### Work item
Repeat every record below exactly as it appears.

### Data for processing
▼▼▼
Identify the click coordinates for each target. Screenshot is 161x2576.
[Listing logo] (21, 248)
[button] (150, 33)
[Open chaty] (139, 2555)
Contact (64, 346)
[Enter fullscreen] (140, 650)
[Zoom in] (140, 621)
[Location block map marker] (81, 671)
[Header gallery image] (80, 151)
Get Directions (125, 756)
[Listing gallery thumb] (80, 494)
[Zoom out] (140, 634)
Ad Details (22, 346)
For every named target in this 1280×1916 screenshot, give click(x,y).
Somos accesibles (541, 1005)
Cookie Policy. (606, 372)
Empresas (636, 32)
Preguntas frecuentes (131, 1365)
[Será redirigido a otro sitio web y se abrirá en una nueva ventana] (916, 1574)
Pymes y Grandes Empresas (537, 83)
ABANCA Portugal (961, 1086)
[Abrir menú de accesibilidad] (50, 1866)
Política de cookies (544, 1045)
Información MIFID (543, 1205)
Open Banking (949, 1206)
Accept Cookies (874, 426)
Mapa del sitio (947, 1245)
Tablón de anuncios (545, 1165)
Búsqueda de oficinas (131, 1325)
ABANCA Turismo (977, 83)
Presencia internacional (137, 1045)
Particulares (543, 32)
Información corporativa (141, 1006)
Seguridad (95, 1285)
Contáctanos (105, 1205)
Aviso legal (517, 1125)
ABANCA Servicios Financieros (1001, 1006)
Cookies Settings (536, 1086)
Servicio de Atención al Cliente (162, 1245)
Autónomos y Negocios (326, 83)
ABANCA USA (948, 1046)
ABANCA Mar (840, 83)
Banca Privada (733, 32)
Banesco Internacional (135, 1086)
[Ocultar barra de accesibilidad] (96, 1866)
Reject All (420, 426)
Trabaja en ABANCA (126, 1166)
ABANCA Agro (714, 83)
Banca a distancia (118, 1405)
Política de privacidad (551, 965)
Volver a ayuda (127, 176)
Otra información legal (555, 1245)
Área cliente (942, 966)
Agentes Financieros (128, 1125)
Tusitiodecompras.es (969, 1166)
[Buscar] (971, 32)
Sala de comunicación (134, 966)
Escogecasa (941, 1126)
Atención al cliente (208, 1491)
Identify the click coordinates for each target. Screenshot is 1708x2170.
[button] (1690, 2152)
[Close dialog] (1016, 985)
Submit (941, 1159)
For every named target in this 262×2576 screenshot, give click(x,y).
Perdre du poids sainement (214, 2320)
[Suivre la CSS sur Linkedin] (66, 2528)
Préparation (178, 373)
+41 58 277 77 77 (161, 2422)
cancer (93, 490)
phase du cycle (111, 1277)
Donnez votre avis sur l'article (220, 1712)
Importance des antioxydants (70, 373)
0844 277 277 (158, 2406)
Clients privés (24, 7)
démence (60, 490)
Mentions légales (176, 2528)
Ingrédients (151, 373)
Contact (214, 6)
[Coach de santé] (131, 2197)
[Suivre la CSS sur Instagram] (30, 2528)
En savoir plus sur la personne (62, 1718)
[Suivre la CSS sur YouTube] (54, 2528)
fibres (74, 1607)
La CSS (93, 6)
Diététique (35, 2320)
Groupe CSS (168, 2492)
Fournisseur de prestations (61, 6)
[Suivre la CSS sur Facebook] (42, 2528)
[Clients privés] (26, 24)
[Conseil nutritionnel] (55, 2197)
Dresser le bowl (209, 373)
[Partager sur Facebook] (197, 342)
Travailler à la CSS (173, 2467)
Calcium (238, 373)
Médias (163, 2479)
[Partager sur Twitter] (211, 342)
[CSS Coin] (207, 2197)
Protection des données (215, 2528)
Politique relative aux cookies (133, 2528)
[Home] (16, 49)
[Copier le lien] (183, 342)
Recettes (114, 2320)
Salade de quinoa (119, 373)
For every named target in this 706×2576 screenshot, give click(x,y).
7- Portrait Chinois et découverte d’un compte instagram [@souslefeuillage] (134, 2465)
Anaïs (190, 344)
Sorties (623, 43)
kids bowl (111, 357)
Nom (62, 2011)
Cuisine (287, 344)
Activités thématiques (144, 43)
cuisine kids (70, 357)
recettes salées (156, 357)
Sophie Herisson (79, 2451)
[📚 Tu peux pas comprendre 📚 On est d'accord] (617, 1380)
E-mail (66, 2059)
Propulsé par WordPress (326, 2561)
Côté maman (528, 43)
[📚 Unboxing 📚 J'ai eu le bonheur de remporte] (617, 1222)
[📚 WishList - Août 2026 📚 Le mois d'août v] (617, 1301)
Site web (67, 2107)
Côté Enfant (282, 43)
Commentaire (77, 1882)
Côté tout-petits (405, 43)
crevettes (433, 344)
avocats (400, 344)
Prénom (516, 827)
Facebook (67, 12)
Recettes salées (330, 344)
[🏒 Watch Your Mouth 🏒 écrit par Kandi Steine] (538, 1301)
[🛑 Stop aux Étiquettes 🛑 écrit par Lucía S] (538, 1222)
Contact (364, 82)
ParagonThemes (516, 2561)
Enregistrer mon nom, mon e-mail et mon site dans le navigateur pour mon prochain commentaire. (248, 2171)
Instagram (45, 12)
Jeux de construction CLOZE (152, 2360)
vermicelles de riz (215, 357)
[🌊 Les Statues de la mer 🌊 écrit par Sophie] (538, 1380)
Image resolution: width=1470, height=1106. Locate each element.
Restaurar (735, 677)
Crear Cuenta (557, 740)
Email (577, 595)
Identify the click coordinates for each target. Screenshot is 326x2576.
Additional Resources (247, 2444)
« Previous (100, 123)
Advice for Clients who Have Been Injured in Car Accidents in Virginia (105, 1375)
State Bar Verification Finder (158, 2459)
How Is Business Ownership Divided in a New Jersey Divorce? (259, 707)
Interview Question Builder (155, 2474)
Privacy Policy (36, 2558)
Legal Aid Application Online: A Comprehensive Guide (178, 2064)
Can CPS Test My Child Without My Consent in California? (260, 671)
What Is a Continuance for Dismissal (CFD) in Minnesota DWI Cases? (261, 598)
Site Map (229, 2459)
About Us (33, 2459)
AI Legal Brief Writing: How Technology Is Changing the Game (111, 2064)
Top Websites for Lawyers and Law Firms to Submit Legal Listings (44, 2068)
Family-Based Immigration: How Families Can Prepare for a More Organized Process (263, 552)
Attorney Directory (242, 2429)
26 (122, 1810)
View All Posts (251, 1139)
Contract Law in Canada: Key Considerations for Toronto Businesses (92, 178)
▲▲▲
### Written response
Identify the click coordinates for each target. Screenshot is 161x2576.
[Listing logo] (21, 248)
[button] (150, 33)
[Open chaty] (139, 2555)
Contact (64, 346)
[Enter fullscreen] (140, 650)
[Zoom in] (140, 621)
[Location block map marker] (81, 671)
[Header gallery image] (80, 151)
Get Directions (125, 756)
[Listing gallery thumb] (80, 494)
[Zoom out] (140, 634)
Ad Details (22, 346)
For every named target in this 1280×1916 screenshot, give click(x,y).
Somos accesibles (541, 1005)
Cookie Policy. (606, 372)
Empresas (636, 32)
Preguntas frecuentes (131, 1365)
[Será redirigido a otro sitio web y se abrirá en una nueva ventana] (916, 1574)
Pymes y Grandes Empresas (537, 83)
ABANCA Portugal (961, 1086)
[Abrir menú de accesibilidad] (50, 1866)
Política de cookies (544, 1045)
Información MIFID (543, 1205)
Open Banking (949, 1206)
Accept Cookies (874, 426)
Mapa del sitio (947, 1245)
Tablón de anuncios (545, 1165)
Búsqueda de oficinas (131, 1325)
ABANCA Turismo (977, 83)
Presencia internacional (137, 1045)
Particulares (543, 32)
Información corporativa (141, 1006)
Seguridad (95, 1285)
Contáctanos (105, 1205)
Aviso legal (517, 1125)
ABANCA Servicios Financieros (1001, 1006)
Cookies Settings (536, 1086)
Servicio de Atención al Cliente (162, 1245)
Autónomos y Negocios (326, 83)
ABANCA USA (948, 1046)
ABANCA Mar (840, 83)
Banca Privada (733, 32)
Banesco Internacional (135, 1086)
[Ocultar barra de accesibilidad] (96, 1866)
Reject All (420, 426)
Trabaja en ABANCA (126, 1166)
ABANCA Agro (714, 83)
Banca a distancia (118, 1405)
Política de privacidad (551, 965)
Volver a ayuda (127, 176)
Otra información legal (555, 1245)
Área cliente (942, 966)
Agentes Financieros (128, 1125)
Tusitiodecompras.es (969, 1166)
[Buscar] (971, 32)
Sala de comunicación (134, 966)
Escogecasa (941, 1126)
Atención al cliente (208, 1491)
Identify the click coordinates for each target. Screenshot is 1708x2170.
[button] (1690, 2152)
[Close dialog] (1016, 985)
Submit (941, 1159)
For every named target in this 262×2576 screenshot, give click(x,y).
Perdre du poids sainement (214, 2320)
[Suivre la CSS sur Linkedin] (66, 2528)
Préparation (178, 373)
+41 58 277 77 77 (161, 2422)
cancer (93, 490)
phase du cycle (111, 1277)
Donnez votre avis sur l'article (220, 1712)
Importance des antioxydants (70, 373)
0844 277 277 (158, 2406)
Clients privés (24, 7)
démence (60, 490)
Mentions légales (176, 2528)
Ingrédients (151, 373)
Contact (214, 6)
[Coach de santé] (131, 2197)
[Suivre la CSS sur Instagram] (30, 2528)
En savoir plus sur la personne (62, 1718)
[Suivre la CSS sur YouTube] (54, 2528)
fibres (74, 1607)
La CSS (93, 6)
Diététique (35, 2320)
Groupe CSS (168, 2492)
Fournisseur de prestations (61, 6)
[Suivre la CSS sur Facebook] (42, 2528)
[Clients privés] (26, 24)
[Conseil nutritionnel] (55, 2197)
Dresser le bowl (209, 373)
[Partager sur Facebook] (197, 342)
Travailler à la CSS (173, 2467)
Calcium (238, 373)
Médias (163, 2479)
[Partager sur Twitter] (211, 342)
[CSS Coin] (207, 2197)
Protection des données (215, 2528)
Politique relative aux cookies (133, 2528)
[Home] (16, 49)
[Copier le lien] (183, 342)
Recettes (114, 2320)
Salade de quinoa (119, 373)
For every named target in this 706×2576 screenshot, give click(x,y).
7- Portrait Chinois et découverte d’un compte instagram [@souslefeuillage] (134, 2465)
Anaïs (190, 344)
Sorties (623, 43)
kids bowl (111, 357)
Nom (62, 2011)
Cuisine (287, 344)
Activités thématiques (144, 43)
cuisine kids (70, 357)
recettes salées (156, 357)
Sophie Herisson (79, 2451)
[📚 Tu peux pas comprendre 📚 On est d'accord] (617, 1380)
E-mail (66, 2059)
Propulsé par WordPress (326, 2561)
Côté maman (528, 43)
[📚 Unboxing 📚 J'ai eu le bonheur de remporte] (617, 1222)
[📚 WishList - Août 2026 📚 Le mois d'août v] (617, 1301)
Site web (67, 2107)
Côté Enfant (282, 43)
Commentaire (77, 1882)
Côté tout-petits (405, 43)
crevettes (433, 344)
avocats (400, 344)
Prénom (516, 827)
Facebook (67, 12)
Recettes salées (330, 344)
[🏒 Watch Your Mouth 🏒 écrit par Kandi Steine] (538, 1301)
[🛑 Stop aux Étiquettes 🛑 écrit par Lucía S] (538, 1222)
Contact (364, 82)
ParagonThemes (516, 2561)
Enregistrer mon nom, mon e-mail et mon site dans le navigateur pour mon prochain commentaire. (248, 2171)
Instagram (45, 12)
Jeux de construction CLOZE (152, 2360)
vermicelles de riz (215, 357)
[🌊 Les Statues de la mer 🌊 écrit par Sophie] (538, 1380)
Image resolution: width=1470, height=1106. Locate each element.
Restaurar (735, 677)
Crear Cuenta (557, 740)
Email (577, 595)
Identify the click coordinates for each target. Screenshot is 326x2576.
Additional Resources (247, 2444)
« Previous (100, 123)
Advice for Clients who Have Been Injured in Car Accidents in Virginia (105, 1375)
State Bar Verification Finder (158, 2459)
How Is Business Ownership Divided in a New Jersey Divorce? (259, 707)
Interview Question Builder (155, 2474)
Privacy Policy (36, 2558)
Legal Aid Application Online: A Comprehensive Guide (178, 2064)
Can CPS Test My Child Without My Consent in California? (260, 671)
What Is a Continuance for Dismissal (CFD) in Minnesota DWI Cases? (261, 598)
Site Map (229, 2459)
About Us (33, 2459)
AI Legal Brief Writing: How Technology Is Changing the Game (111, 2064)
Top Websites for Lawyers and Law Firms to Submit Legal Listings (44, 2068)
Family-Based Immigration: How Families Can Prepare for a More Organized Process (263, 552)
Attorney Directory (242, 2429)
26 (122, 1810)
View All Posts (251, 1139)
Contract Law in Canada: Key Considerations for Toronto Businesses (92, 178)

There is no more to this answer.